Herzlich begrüße ich euch und danke euch für euren sehr willkommenen Besuch. Mein Dank gilt auch dem Präsidenten für seine einführenden Worte, insbesondere weil er uns alle an das antike Motto »historia magistra vitae« erinnert hat, eine sehr bedeutsame Maxime, die mit eurer wichtigen und engagierten Lehrtätigkeit verbunden ist.

Man sagt mir, dass ein Freund eurer »Gründerväter« und eurer Vereinigung seine Studenten gewöhnlich daran erinnert hat, dass die Geschichte sicherlich Lehrmeisterin des Lebens ist, aber dass sie nur sehr wenige Schüler hat! Denn das pflegte der Jesuit Giacomo Martina, ein kluger Kirchenhistoriker, zu sagen, der lange Zeit an der Gregoriana gelehrt und auch viele von euch als Professor unterrichtet hat. Ihr dagegen habt viele »Schüler« im weiteren Sinn des Wortes, wie Sie, Pater, gesagt haben: Ihr habt Schüler in den Priesterseminaren, in den päpstlichen Universitäten, bei den Konferenzen, Studientagen und auch durch die Zeitschrift, die ihr mir als Geschenk mitgebracht habt. Ihr seid demnach eine hilfreiche Stütze für das Studium und die Lehre der Geschichte: Danke für diesen Dienst und für dieses leidenschaftliche Zeugnis.

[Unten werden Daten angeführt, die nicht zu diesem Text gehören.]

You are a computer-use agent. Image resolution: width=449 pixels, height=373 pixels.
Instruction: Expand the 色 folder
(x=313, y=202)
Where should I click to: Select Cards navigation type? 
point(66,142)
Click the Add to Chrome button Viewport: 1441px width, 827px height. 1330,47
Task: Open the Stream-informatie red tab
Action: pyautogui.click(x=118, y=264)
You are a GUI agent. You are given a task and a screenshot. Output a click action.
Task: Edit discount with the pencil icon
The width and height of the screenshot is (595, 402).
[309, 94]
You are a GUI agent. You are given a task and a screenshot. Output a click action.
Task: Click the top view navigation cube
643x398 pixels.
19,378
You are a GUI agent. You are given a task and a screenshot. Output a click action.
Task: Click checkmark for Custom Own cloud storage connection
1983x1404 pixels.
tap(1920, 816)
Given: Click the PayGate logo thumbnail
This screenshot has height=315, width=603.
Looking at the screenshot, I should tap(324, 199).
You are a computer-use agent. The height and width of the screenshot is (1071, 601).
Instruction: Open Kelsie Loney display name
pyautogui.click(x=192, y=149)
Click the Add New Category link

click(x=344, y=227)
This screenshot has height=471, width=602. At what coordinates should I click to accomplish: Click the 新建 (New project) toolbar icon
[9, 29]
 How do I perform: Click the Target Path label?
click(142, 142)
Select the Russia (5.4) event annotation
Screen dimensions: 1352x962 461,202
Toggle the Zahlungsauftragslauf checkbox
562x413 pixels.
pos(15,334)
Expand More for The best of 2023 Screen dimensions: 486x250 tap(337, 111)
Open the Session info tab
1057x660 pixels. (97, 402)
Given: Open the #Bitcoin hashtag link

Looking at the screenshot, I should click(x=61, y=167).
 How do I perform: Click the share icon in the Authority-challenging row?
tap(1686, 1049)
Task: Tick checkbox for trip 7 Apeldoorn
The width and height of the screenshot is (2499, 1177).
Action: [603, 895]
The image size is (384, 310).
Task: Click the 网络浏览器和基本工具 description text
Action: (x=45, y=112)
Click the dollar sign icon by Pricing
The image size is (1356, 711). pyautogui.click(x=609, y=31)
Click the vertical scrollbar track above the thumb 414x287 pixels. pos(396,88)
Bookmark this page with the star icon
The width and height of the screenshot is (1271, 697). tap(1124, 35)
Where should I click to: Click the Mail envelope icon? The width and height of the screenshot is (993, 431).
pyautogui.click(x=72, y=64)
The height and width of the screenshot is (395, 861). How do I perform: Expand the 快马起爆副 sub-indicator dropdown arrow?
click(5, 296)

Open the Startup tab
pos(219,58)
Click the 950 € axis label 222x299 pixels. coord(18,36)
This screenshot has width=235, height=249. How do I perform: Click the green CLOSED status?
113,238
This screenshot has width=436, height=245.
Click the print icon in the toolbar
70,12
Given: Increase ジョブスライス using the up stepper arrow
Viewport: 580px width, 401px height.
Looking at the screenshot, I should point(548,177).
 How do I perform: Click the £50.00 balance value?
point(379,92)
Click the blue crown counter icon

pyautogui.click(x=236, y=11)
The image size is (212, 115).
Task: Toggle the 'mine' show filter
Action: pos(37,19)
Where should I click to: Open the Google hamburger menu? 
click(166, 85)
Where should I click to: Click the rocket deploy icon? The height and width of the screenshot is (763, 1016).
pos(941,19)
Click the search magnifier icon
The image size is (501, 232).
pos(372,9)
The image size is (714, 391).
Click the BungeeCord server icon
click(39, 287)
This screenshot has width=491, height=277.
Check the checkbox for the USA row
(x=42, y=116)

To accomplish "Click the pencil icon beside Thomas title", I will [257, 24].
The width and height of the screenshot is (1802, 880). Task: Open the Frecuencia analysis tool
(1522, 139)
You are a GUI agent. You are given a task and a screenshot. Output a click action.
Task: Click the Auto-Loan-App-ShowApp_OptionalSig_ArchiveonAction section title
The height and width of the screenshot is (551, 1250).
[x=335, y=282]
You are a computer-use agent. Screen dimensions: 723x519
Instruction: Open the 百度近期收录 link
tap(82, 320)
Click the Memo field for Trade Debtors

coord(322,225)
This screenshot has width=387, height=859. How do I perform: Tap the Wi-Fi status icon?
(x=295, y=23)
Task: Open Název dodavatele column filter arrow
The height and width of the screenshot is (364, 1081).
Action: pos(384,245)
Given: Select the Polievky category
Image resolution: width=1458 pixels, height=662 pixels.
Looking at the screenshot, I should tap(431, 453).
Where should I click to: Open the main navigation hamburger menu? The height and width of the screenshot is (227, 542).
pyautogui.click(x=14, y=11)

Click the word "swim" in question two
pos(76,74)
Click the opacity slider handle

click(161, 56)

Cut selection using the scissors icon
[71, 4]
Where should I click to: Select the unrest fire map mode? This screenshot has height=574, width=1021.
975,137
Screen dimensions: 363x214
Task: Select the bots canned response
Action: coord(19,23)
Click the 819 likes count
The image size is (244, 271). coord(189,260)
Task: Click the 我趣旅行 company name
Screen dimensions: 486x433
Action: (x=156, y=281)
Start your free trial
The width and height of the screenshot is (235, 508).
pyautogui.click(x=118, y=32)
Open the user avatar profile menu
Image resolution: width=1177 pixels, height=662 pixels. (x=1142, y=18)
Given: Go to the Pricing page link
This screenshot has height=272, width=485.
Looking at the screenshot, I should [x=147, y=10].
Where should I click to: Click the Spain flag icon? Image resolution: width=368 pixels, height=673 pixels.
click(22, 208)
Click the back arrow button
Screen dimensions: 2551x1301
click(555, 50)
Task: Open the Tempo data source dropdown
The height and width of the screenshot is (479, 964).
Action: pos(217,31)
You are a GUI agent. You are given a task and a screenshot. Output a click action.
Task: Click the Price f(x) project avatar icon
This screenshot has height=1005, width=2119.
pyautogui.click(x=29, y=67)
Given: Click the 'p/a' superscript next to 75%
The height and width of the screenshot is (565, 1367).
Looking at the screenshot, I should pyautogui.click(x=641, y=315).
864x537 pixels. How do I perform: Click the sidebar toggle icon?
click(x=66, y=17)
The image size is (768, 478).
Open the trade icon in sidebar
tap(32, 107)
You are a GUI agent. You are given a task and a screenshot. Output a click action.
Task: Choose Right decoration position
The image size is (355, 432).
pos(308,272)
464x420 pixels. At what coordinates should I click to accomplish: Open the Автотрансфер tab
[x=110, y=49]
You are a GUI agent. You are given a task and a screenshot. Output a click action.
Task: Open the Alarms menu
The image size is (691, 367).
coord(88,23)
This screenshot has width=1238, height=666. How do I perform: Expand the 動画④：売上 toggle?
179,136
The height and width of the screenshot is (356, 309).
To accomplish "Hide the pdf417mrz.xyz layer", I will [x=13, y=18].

Denn die mit Leidenschaft studierte Geschichte kann und muss die heutige Zeit, die so zerrissen ist und nach Wahrheit, Frieden und Gerechtigkeit dürstet, sehr viel lehren. Es würde ausreichen, wenn wir durch sie lernen würden, mit Weisheit und Mut über die dramatischen und üblen Folgen des Krieges nachzudenken – der vielen Kriege, die den Weg des Menschen auf dieser Erde gequält und belastet haben. Und wir lernen nichts daraus! Italien – und ganz besonders die italienische Kirche – ist so reich an Zeugnissen der Vergangenheit! Dieser Reichtum darf nicht nur ein gut gehütetes Erbe sein, sondern er muss uns helfen, in der Gegenwart den Weg in die Zukunft zu gehen. Die Geschichte der Kirche, der italienischen Kirche ist in der Tat ein wesentlicher Bezugspunkt für all jene, die die Vergangenheit verstehen, vertiefen, sie auch nutzen und sich an ihr erfreuen wollen, ohne sie in ein Museum zu verwandeln, oder schlimmer noch, in einen Friedhof der Nostalgie, sondern um sie vor unseren Augen lebendig und gegenwärtig zu machen. Aber ihr lehrt mich, dass im Mittelpunktder Geschichte ein Wort steht, das nicht in schriftlicher Form auftaucht, das nicht der Forschung des Menschen entspringt, sondern das uns von Gott geschenkt wird und das vor allem mit dem Leben und im Leben bezeugt wird. Ein Wort, das in der Geschichte wirkt und sie von innen her verwandelt. Dieses Wort ist Jesus

Christus, der die Geschichte des Menschen so tief geprägt und erlöst hat, dass dies den Lauf der Zeit in ein »vor ihm« und »nach ihm« geteilt hat. Und wenn der Historiker dieses barmherzige Heilshandeln Gottes ganz annimmt, dann müsste dies den gläubigen Historiker zu einem Wissenschaftler machen, der die Tatsachen und die Wahrheit noch mehr respektiert, der in seiner Forschung feinfühlig und sorgfältig vorgeht und ein konsequenter Zeuge der Lehre ist. Das müsste ihn abhalten von jeglicher Weltlichkeit, die mit dem Wissensdünkel verbunden sein mag, wie Karrieresucht oder übermäßiger Drang nach akademischer Anerkennung oder die Überzeugung, Tatsachen und Personen aus sich selbst beurteilen zu können.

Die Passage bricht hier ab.